Field Report: Zoom H6

January 24, 2015

Zoom H6 with X-Y and M-S mic capsules

It''s obvious that there is a plethora of handheld, portable audio recorders. Even your handheld device (we used to call them phones) can record audio at a decent quality. So why look at yet another recorder with the Zoom H6? Because this one packs all the expected recording functions into one package, but it adds a variety of input options with multiple mic capsules and input jacks, and allows you to record up to six tracks at once.

At first glance, the recorder by itself looks like many other recorders. It''s about as tall and wide as a smartphone, but much thicker. Still, it fits comfortably in one''s hand. The bright, color display measures about 1.2 x 1.6 inches. It shows the recording status of the six recording channels with record ready, level setting, lo-cut filter, compressor and phantom power (selectable for 12, 24 or 48 volts), as well as the settings for the current storage folder, recording rate ad bit depth, file name, recording counter, storage remaining time and battery level.
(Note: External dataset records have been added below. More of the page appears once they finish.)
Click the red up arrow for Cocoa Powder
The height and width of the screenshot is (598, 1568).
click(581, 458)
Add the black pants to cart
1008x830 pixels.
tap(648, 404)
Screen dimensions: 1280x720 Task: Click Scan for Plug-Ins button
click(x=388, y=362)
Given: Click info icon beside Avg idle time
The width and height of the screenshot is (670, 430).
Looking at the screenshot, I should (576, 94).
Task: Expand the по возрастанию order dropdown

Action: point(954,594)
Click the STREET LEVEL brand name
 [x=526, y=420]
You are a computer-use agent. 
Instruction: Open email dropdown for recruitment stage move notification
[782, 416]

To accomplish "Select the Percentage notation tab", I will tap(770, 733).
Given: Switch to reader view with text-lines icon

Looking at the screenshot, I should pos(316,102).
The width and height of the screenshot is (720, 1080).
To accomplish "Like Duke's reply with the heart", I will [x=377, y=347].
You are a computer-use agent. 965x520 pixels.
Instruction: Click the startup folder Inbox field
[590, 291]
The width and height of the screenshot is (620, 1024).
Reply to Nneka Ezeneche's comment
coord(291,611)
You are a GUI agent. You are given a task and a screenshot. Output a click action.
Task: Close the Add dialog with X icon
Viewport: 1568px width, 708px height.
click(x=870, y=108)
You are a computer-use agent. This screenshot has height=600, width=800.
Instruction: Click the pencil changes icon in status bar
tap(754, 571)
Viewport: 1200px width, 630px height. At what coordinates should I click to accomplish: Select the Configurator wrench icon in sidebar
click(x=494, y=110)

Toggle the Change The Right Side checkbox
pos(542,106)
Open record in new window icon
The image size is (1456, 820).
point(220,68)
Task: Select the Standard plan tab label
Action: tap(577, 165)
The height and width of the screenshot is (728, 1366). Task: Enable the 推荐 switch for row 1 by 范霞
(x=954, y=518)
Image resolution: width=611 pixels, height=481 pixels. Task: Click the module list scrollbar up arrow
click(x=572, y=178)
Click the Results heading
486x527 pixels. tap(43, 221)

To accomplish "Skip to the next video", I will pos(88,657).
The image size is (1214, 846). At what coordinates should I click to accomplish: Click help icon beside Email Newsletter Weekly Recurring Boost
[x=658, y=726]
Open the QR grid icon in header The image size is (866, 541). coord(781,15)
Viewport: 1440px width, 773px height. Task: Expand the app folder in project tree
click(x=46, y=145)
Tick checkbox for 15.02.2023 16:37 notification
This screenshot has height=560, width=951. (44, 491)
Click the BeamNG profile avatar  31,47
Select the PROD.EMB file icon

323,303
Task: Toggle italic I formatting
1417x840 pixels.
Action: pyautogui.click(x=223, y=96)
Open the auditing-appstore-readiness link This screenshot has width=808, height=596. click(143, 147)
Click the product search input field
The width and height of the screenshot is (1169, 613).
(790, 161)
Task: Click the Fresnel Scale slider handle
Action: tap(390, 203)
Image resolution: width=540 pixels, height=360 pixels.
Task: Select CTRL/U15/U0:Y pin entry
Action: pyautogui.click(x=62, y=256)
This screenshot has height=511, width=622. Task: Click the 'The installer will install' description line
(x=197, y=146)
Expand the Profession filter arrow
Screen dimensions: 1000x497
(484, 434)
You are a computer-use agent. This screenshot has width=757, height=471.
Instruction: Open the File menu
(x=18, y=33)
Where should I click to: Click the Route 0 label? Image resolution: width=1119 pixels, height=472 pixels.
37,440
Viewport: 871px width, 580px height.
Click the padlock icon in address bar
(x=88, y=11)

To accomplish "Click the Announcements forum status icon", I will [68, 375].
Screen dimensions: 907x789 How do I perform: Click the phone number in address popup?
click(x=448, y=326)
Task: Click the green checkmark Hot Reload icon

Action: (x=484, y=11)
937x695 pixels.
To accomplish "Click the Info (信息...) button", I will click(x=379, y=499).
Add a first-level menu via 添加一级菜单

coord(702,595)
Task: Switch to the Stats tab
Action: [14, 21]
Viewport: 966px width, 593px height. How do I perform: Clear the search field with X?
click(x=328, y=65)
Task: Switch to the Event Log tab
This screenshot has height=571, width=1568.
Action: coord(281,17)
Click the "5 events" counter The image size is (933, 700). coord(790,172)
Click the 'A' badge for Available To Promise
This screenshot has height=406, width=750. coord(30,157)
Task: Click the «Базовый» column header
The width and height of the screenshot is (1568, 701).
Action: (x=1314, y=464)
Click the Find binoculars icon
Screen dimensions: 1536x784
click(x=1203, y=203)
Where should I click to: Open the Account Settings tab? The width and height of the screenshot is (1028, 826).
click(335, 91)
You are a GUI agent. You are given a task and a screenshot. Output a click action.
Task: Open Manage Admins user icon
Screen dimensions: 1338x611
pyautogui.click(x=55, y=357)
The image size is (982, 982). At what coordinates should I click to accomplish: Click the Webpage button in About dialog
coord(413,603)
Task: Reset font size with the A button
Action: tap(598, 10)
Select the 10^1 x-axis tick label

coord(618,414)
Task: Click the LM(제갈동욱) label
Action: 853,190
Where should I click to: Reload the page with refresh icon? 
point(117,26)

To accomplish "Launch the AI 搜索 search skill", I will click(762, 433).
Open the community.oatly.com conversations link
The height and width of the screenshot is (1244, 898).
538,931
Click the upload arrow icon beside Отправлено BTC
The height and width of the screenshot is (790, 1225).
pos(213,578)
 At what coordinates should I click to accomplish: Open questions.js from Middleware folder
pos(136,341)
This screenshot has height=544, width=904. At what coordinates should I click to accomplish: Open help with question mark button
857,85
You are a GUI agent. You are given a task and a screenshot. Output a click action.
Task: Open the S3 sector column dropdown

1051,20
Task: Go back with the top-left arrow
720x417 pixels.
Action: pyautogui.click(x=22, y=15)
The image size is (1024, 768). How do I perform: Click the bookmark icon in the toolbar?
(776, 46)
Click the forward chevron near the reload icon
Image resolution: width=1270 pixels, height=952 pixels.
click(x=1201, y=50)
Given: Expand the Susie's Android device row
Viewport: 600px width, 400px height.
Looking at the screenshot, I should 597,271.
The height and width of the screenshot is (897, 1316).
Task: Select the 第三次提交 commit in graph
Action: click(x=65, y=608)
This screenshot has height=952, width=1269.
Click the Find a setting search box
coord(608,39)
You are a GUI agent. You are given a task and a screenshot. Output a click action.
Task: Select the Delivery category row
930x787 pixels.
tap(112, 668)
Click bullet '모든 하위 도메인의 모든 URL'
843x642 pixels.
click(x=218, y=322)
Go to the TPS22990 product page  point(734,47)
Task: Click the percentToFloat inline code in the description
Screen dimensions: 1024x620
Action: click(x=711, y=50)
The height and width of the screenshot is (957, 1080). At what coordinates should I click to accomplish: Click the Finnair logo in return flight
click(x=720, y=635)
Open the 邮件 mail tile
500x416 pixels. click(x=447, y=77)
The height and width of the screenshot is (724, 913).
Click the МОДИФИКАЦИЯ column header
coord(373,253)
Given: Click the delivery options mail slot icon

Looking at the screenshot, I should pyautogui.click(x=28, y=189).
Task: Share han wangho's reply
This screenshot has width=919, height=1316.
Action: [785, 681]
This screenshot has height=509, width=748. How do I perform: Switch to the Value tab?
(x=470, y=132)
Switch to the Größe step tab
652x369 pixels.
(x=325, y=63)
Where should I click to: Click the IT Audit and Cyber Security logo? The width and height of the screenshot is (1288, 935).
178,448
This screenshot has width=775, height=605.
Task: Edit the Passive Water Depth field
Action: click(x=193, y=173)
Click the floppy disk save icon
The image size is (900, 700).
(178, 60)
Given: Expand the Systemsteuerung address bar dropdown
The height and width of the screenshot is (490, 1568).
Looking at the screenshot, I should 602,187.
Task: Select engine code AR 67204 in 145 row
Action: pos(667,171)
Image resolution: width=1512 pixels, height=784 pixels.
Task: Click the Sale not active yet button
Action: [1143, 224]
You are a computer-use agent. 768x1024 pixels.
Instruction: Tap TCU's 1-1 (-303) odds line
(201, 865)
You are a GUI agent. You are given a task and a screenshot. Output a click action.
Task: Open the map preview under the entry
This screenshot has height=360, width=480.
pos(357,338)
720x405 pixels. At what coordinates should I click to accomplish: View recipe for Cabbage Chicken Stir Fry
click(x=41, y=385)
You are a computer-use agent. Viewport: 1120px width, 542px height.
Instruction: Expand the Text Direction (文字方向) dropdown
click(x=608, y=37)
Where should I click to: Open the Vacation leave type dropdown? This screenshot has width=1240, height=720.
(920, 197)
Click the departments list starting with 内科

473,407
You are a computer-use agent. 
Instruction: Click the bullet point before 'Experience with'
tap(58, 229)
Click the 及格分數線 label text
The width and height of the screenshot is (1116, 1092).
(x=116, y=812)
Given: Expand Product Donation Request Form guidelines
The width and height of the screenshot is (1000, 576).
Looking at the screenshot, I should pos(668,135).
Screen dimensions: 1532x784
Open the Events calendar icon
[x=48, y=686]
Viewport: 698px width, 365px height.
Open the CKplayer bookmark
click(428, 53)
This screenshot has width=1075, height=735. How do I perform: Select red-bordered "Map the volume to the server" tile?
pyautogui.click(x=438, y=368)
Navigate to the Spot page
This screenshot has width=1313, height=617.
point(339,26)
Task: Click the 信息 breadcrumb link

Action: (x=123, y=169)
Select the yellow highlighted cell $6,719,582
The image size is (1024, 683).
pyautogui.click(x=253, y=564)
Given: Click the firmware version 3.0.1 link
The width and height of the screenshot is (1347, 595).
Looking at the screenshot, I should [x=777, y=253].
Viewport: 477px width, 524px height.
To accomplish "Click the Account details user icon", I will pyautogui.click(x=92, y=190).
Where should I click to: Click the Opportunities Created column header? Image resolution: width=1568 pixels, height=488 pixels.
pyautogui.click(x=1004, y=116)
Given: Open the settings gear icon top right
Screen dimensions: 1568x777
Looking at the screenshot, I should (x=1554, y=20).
The physical controls and connections are logically placed around the recorder. On the face are four level-setting knobs for inputs 1–4, which include pad switches, six record-ready buttons to arm the recording channels and the transport controls. There are two combo XLR/TRS jacks on each side (inputs 1–4). On one side is the power button (with function hold), playback volume, 3.5 mm headphone out and the SD card slot. On the other side is the USB jack (for file transfer and remote power), a menu button and a menu select toggle. On top of the unit is a multi-pin connector to attach the various mic modules. The bottom has a 3.5 mm line out jack, remote control jack and two slots for a hand or camera strap. The underside has the battery compartment, speaker and a threaded tripod mount.

The recorder includes two mic capsules (X-Y and M-S) with a wind screen, four AA batteries, a USB cable, a 2GB SD card, a copy of Cubase LE and the operating manual. This is all housed in a compact plastic case.

There are some optional accessories: A shotgun mic capsule, an external XLR/TRS adapter and an accessory pack that includes a wired remote control, a hairy windscreen and an AC adapter.

Record ... Ready!

Operation is typical for a recorder. I will note that it takes about 20 seconds for the unit to boot and be ready to record. Via the menu, set the various recording parameters for the destination folder, sampling rate, bit depth, the compression (six settings and none are available), the lo-cut filter (selectable from 80Hz to 237Hz in 10 steps) and the recording format. A two-second pre-record can also be set. Once these are set, you''ll probably not need to dive into the menu again.

To record, attach the desired mic or input capsule or plug in a favorite mic, arm the tracks (the buttons show a steady red light), set the recording level and press record. The display has individual level meters to show the recording level of each track. The L/R inputs are locked as a pair. The other four inputs can be left as individual tracks, or can be linked in pairs (1/2 and 3/4) by pressing the 1/2 or 3/4 arming buttons together. As you record, if the level exceeds the maximum level, the bargraph of course shows red, but the arming indicators will flash as well. That''s good visual feedback that''s easy to see while using the unit. When using the L/R input mics, a backup file can be simultaneously recorded at a level 12 dB less than the regular recording. This can save your recording if the audio unexpectedly gets too hot.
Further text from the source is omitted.